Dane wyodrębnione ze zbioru
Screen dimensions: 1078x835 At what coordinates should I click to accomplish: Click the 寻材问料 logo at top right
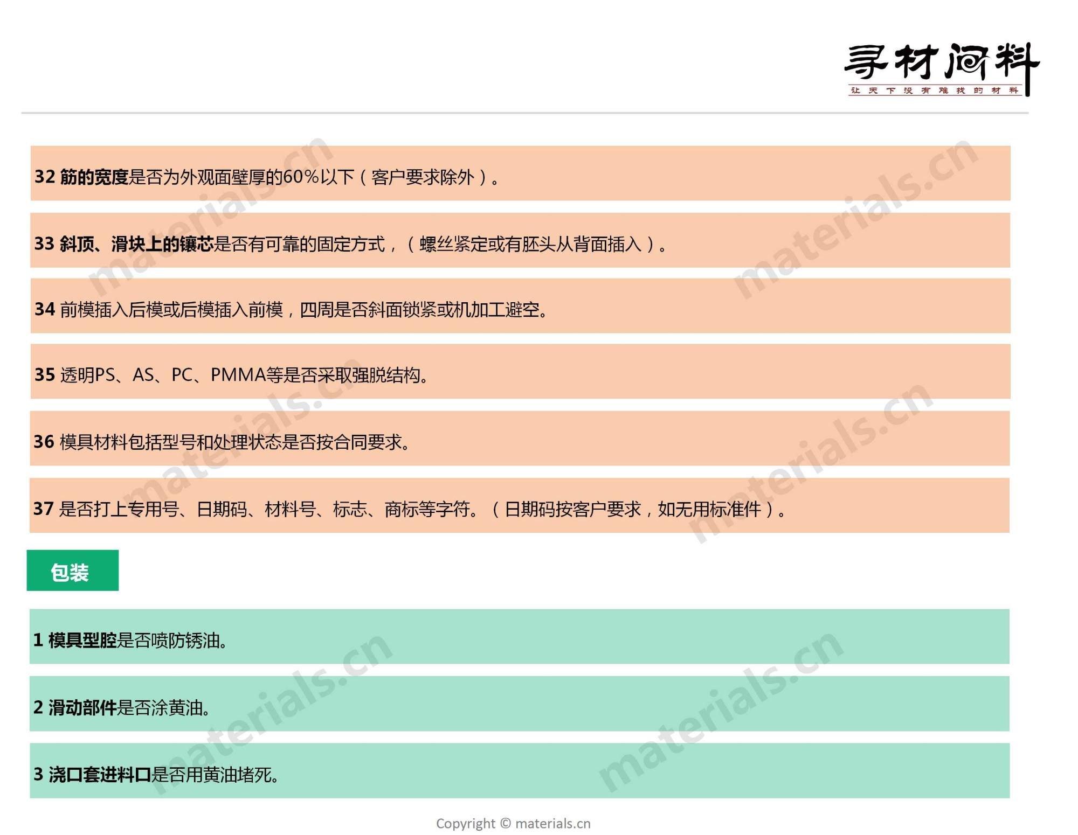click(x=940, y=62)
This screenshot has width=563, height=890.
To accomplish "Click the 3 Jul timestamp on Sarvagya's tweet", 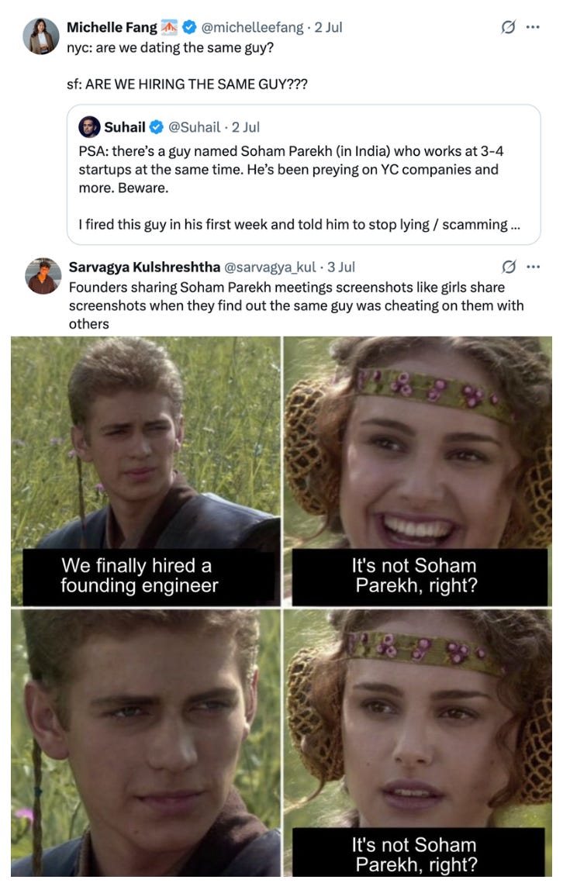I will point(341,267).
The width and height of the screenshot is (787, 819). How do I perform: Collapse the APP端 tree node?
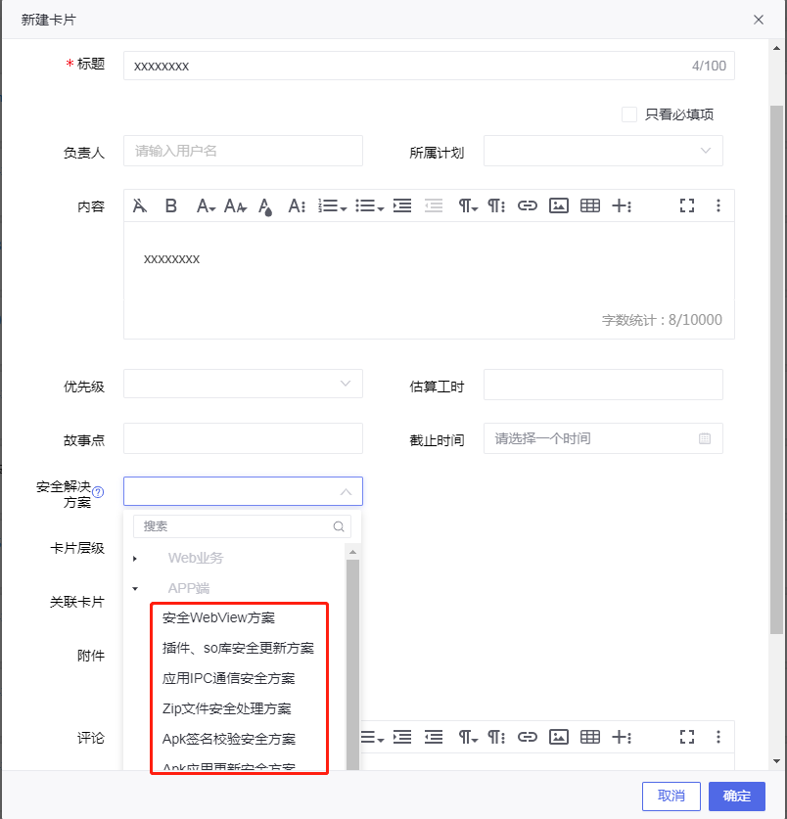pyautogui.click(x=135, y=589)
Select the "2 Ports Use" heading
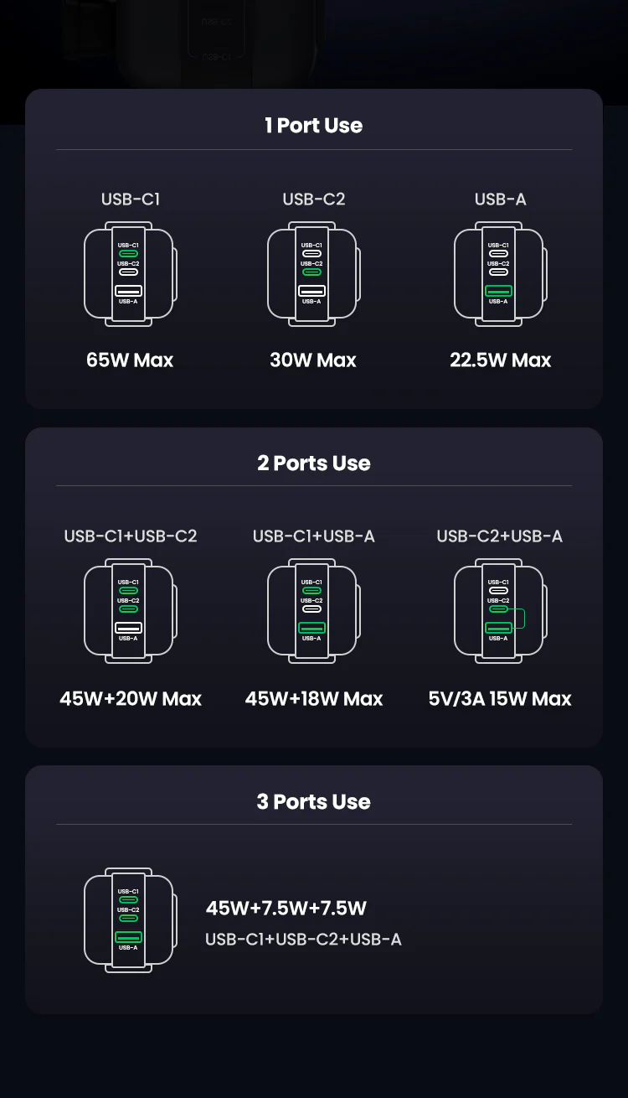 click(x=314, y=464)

- [Zadanie pisemne] Przepisz w całości wiersze danych od wiersza z „The width and” aż do końca danych włącznie, powiększając o 104 każdą współrzędną w odpowiedziach. Obrazy pomiń.

- [Rozwiązanie zadania]
The width and height of the screenshot is (787, 819). How do I perform: Collapse the APP端 tree node?
pyautogui.click(x=239, y=693)
Select the "2 Ports Use" heading
 click(x=418, y=568)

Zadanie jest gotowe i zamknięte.